A Company of Readers collects roughly a quarter of those lead reviews, some fifteen by each author. “Eclecticism” was the watchword, as Arthur Krystal points out in his introduction; he quotes Auden’s statement of the reviewers’ goal: “to turn our members not into highbrows, but into intellectual dandies” (a species Auden defines in his review of Edmund Wilson’s Apologies for the Iroquois). Their range was extraordinary: American, English, and European literature, of course, but also plenty of history, biography, memoir, anthropology, sociology, music, and art, with a smattering of philosophy, politics, and science. Auden writes about Colette’s short novels, Dostoevsky’s House of the Dead, Faulkner, Valery, Stravinsky, and T. S. Eliot, among others; Barzun about Virginia Woolf’s A Writer’s Diary, Henry James’s autobiography, Proust’s Jean Santeuil, Montaigne, Lawrence, Shaw, Japan, and etymology; Trilling about Augie March, The Alexandria Quartet, Cavafy, Jane Jacobs, Bergman’s screenplays, and Kenneth Clark’s The Nude. These are my favorites, but the rest are nearly as scintillating.
Krystal quotes Auden again: “Criticism should be casual conversation.” That is very much the tone of these reviews: authoritative yet informed, earnest yet relaxed, frequently personal, regularly wry, once – Trilling on Eliot’s recording of Old Possum’s Book of Practical Cats – memorably whimsical. Auden’s is perhaps the most distinctive voice, varying the general urbanity now and then with puckishness or crotchet. “Shakespeare, as every schoolboy knows, is Top Bard,” one piece begins. Another: The House of the Dead is not Dostoevsky’s greatest work, but it is perhaps his least irritating.” Trilling is the most serious, the most willing to go beyond the book at hand to formulate a problem or try out a hypothesis. Barzun is dependably enjoyable: smooth but never bland, deftly and learnedly sketching the history of a subject in a few paragraphs, proffering piquant but always reasonable judgments.

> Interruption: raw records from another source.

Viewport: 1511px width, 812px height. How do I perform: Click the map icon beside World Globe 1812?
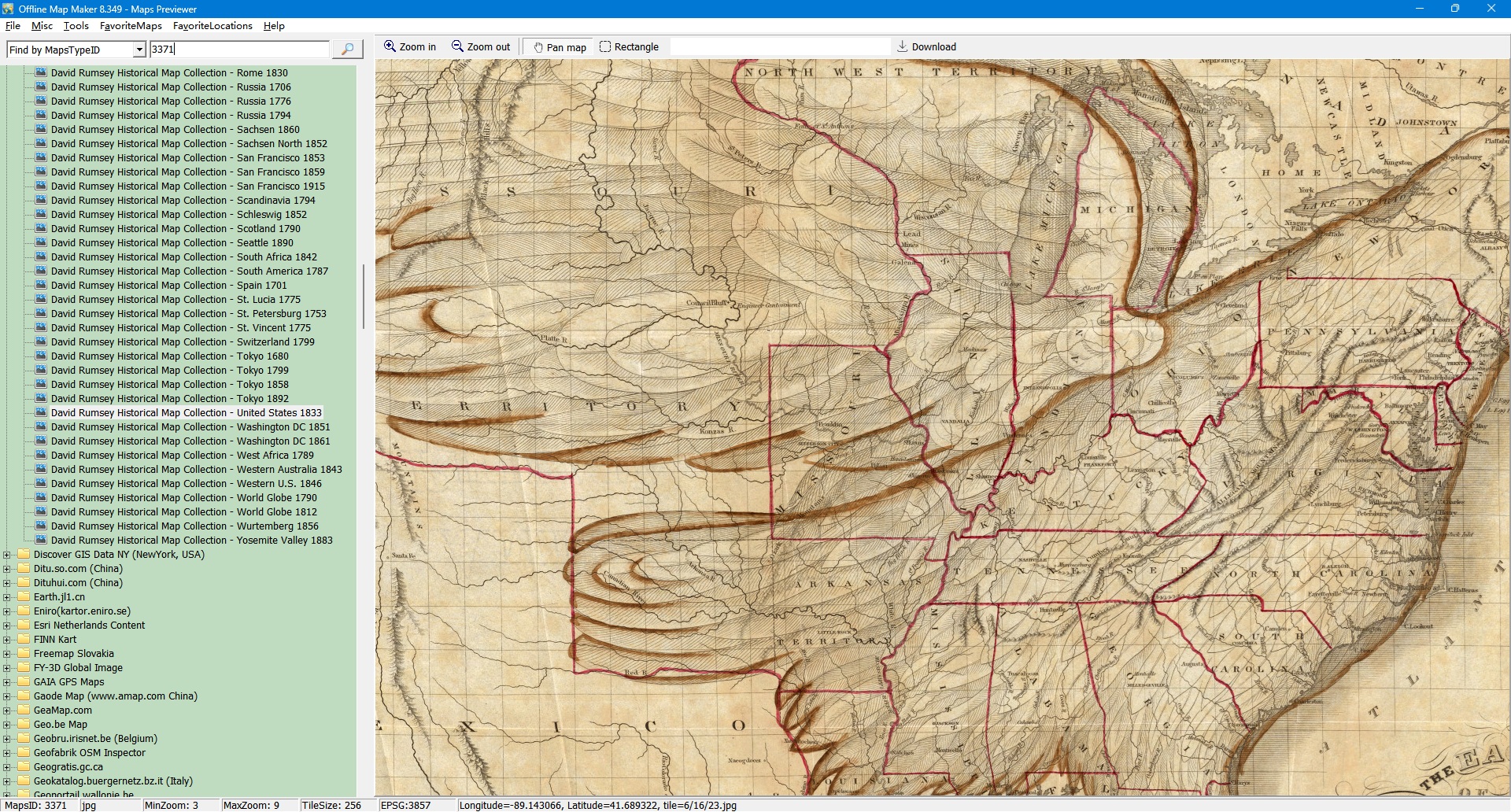point(41,512)
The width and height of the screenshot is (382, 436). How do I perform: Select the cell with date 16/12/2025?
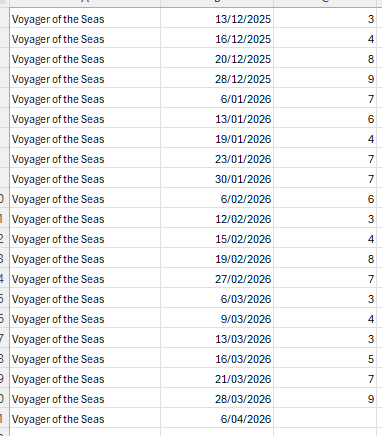(217, 38)
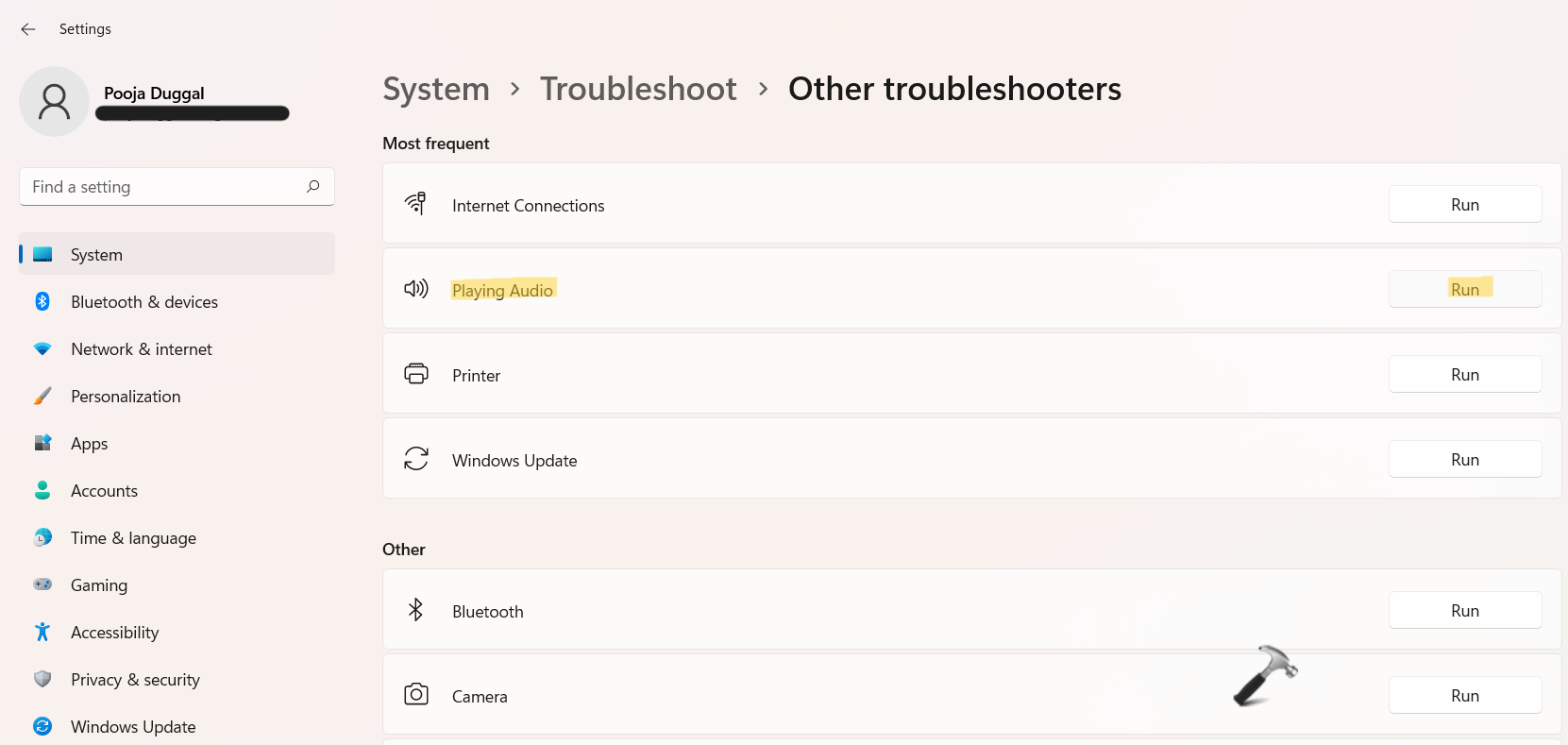Click the Playing Audio speaker icon

[416, 289]
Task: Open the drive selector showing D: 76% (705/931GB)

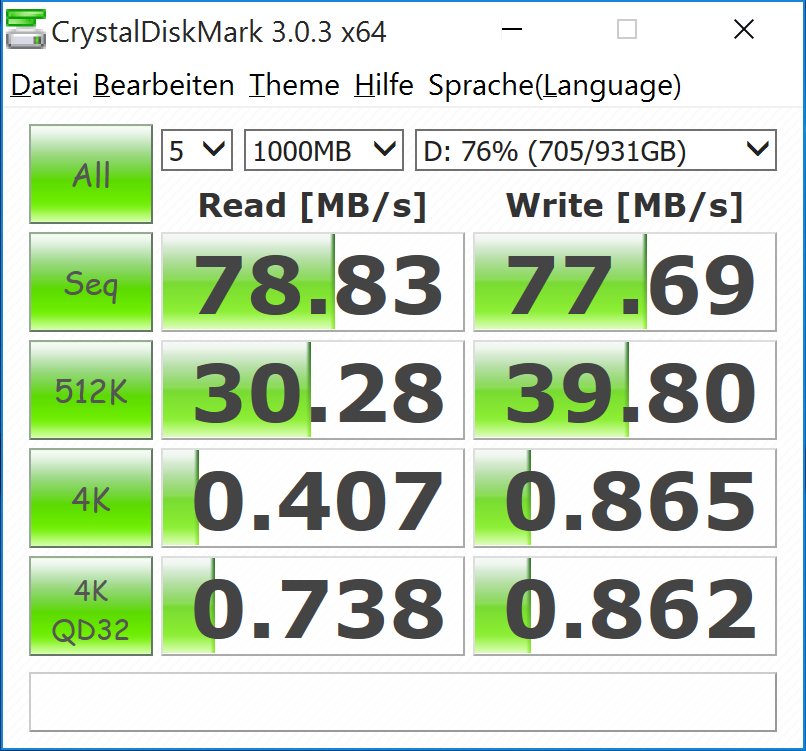Action: point(595,149)
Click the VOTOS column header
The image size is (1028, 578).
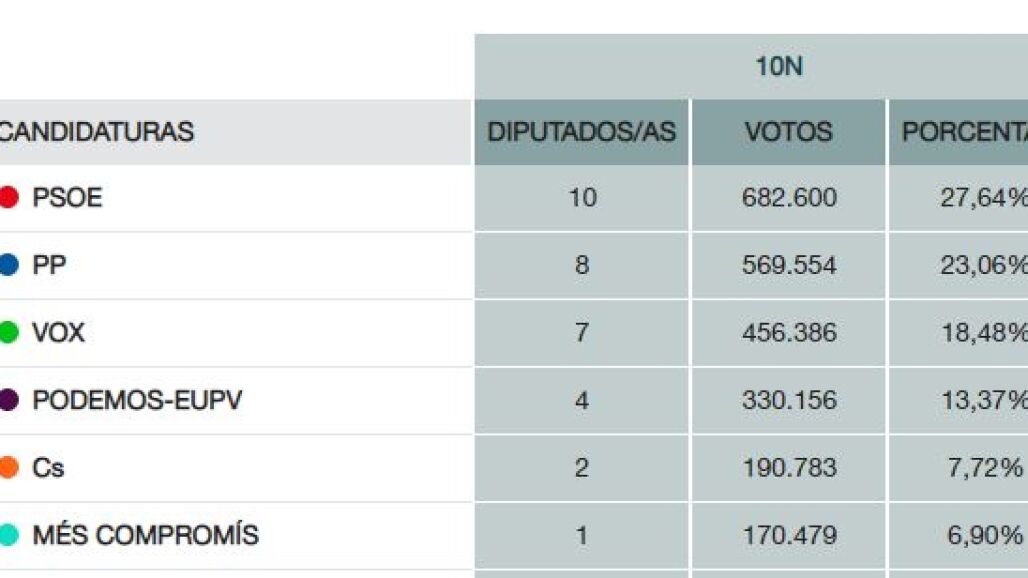(788, 132)
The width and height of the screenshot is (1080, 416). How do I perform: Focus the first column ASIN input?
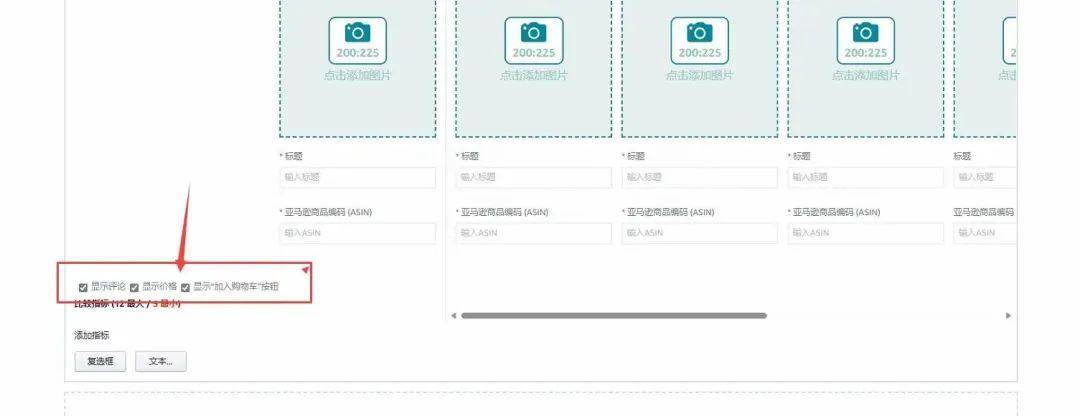[x=357, y=233]
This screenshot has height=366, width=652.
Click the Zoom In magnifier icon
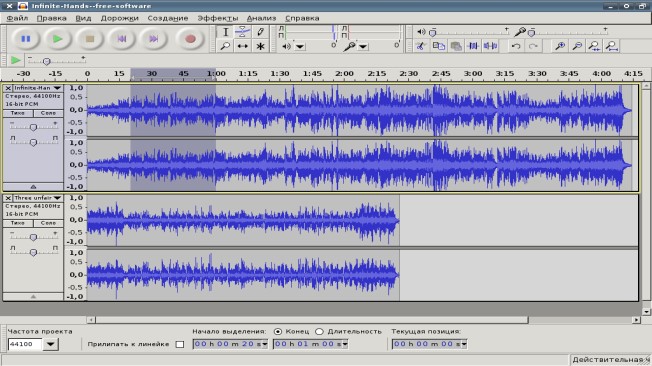click(x=560, y=46)
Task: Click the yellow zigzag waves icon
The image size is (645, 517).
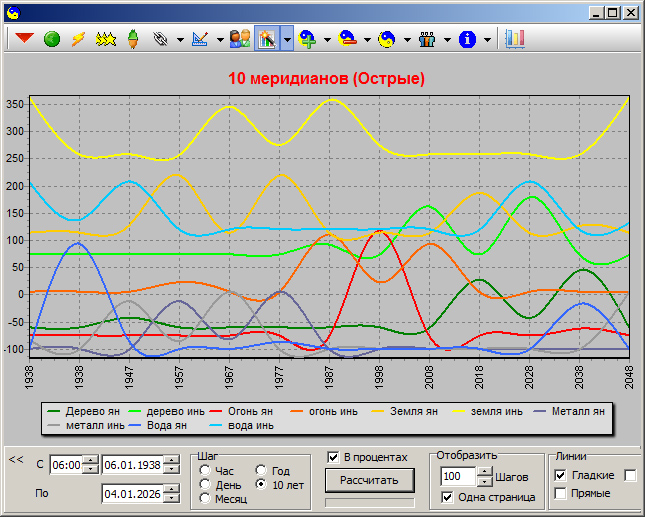Action: [x=105, y=39]
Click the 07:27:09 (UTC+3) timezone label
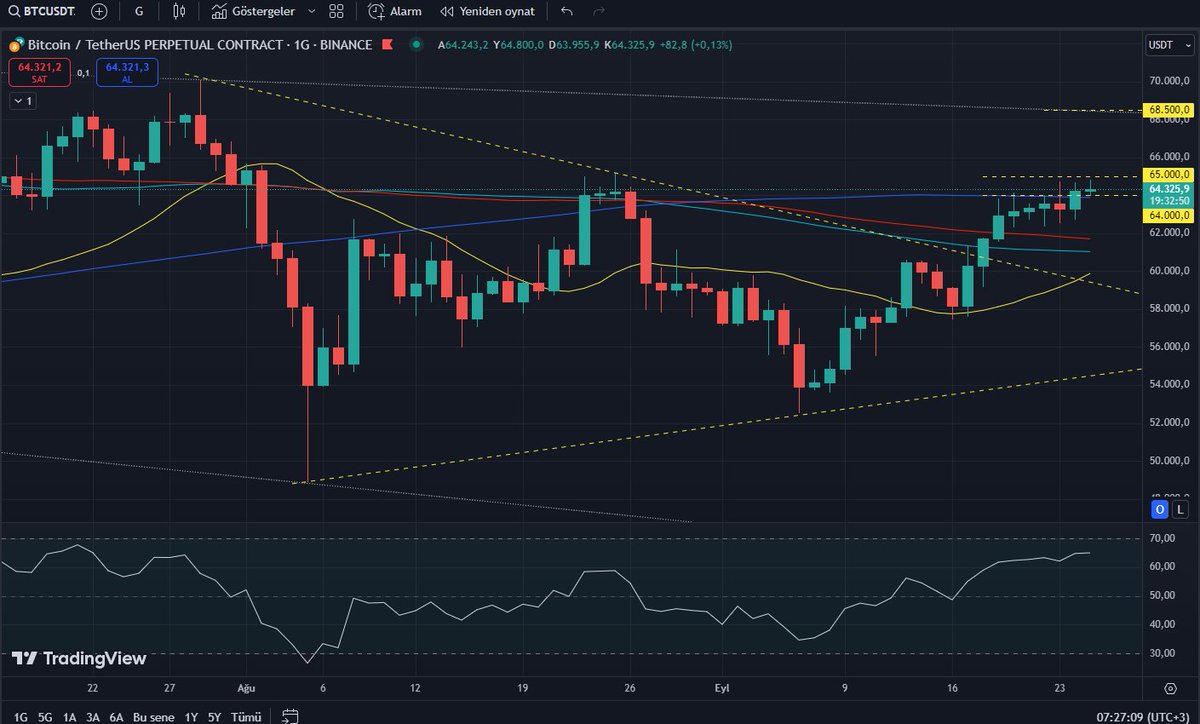 [1144, 716]
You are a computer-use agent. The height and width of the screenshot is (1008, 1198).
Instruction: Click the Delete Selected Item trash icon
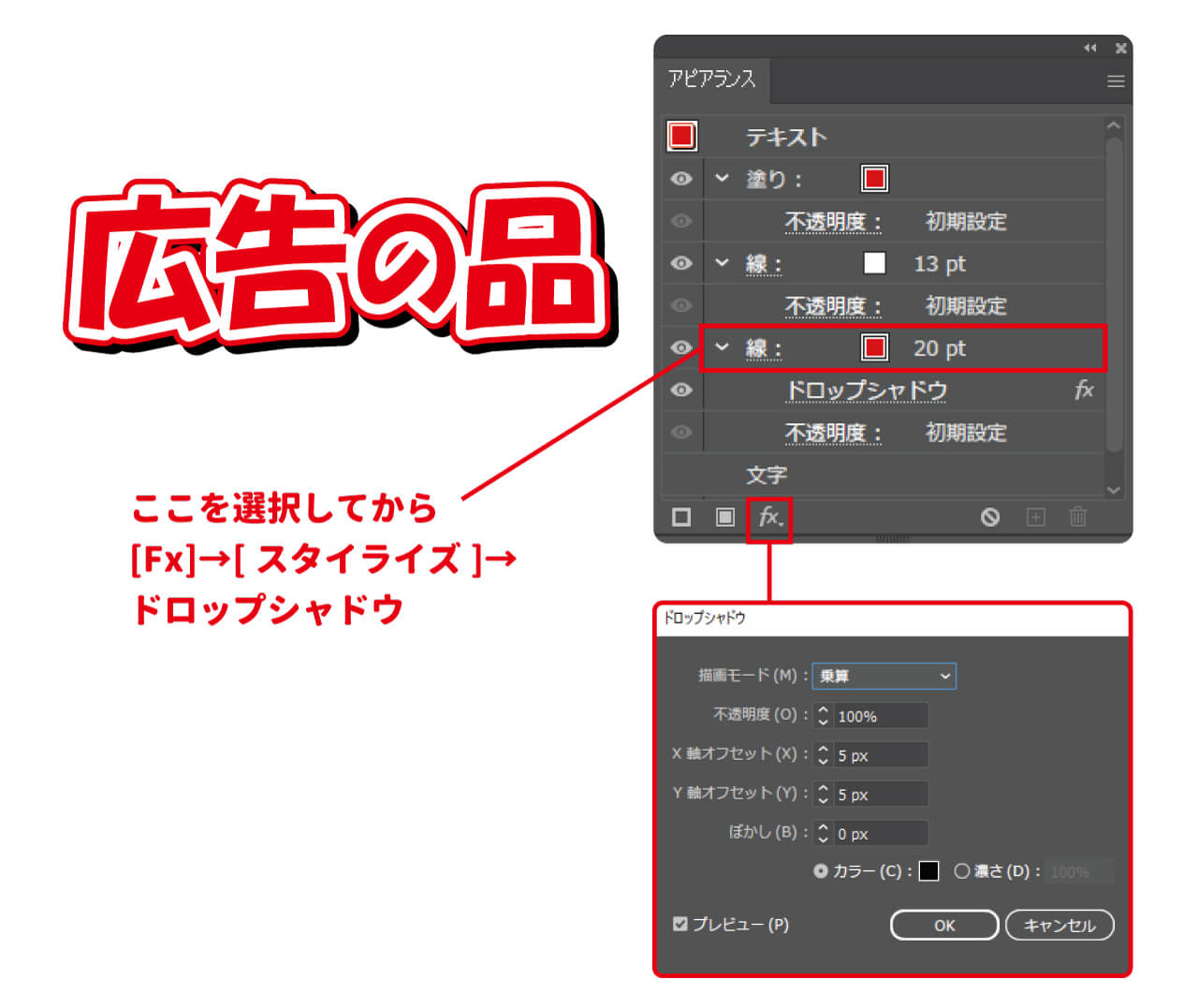pyautogui.click(x=1077, y=518)
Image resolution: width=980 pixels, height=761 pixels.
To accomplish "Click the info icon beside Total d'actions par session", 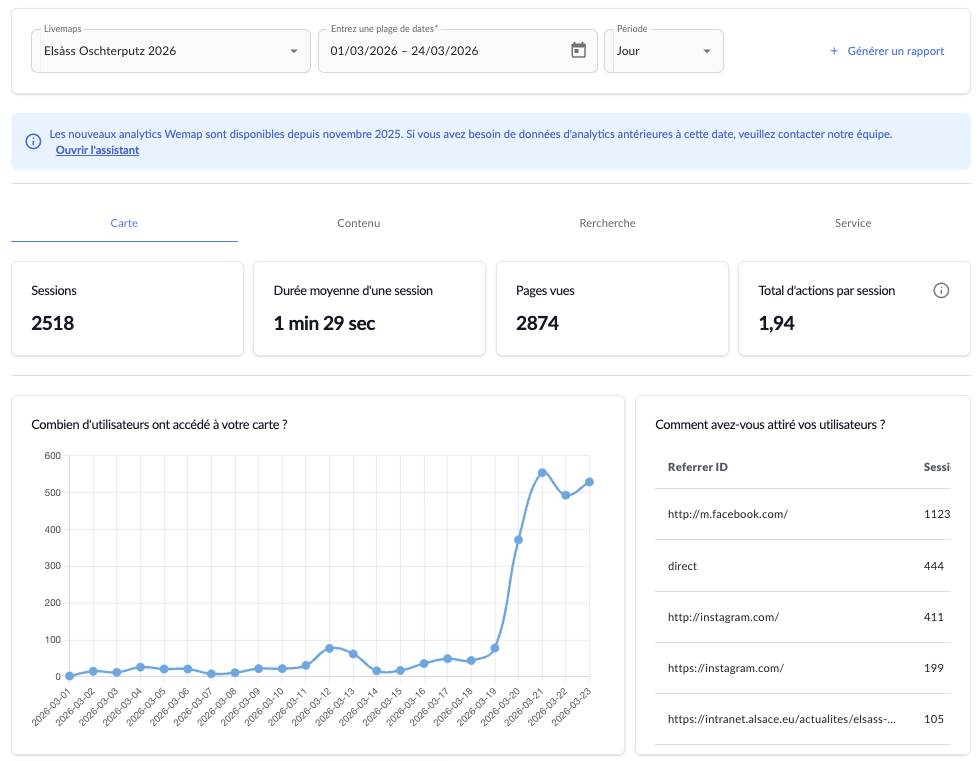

There is much insight and information here about many good books, but the best things in A Company of Readers are the asides, digressions, and leisurely commencements. Pausing in his discussion of Wilson and the Iroquois, who had become “hopelessly addicted to the radio,” Auden gripes: “I find it immensely depressing that when unmechanized societies, whether Indians or Greek peasants, come into contact with ours, the one aspect of ours which none of them, but none, can resist is that which, to me, is the most intolerable: its hatred of silence – noise-makers have replaced liquor as our most potent agent of corruption.” Thank God he was spared cell phones, car alarms, and those ubiquitous airport-lounge televisions. Trilling begins several pieces with lengthy, not entirely facetious confidences: his inability to finish contemporary novels, his continual bewilderment at and aversion to contemporary theater, his “general alienation from the cinema.” Before recommending a recording of Eliot’s Four Quartets, he worries that the vogue for recorded poetry is a symptom of “the modern feeling for eye-mindedness, ear-mindedness, hand-mindedness, as against the mind-mindedness that print implies” and mocks the writer-in-residence phenomenon:
Of all audio-visual aids for the teaching of literature, the best is thought to be an actual writer; universities are at great pains to provide occasions on which the student can have the direct, unmediated experience of a practitioner of literature. The student sees the writer, hears the writer, feeds the writer, pokes the writer by asking the questions which the writer has contracted to answer or to wittily evade; he thus comes to believe that the writer is actually actual, is human, is contemporary, and in consequence understands that literature is real, a living force, not a mere abstraction as he had supposed from having experienced writers only in print.
There is an elegiac feel to A Company of Readers. Few people write criticism like this anymore: confident, unselfconscious, affable, expansive, elegant. Perhaps it had to do with the epoch – the innocent, untheoretical Fifties, America’s Golden Age. It’s something for Auden, Barzun, and Trilling’s unrespectable successors to ponder.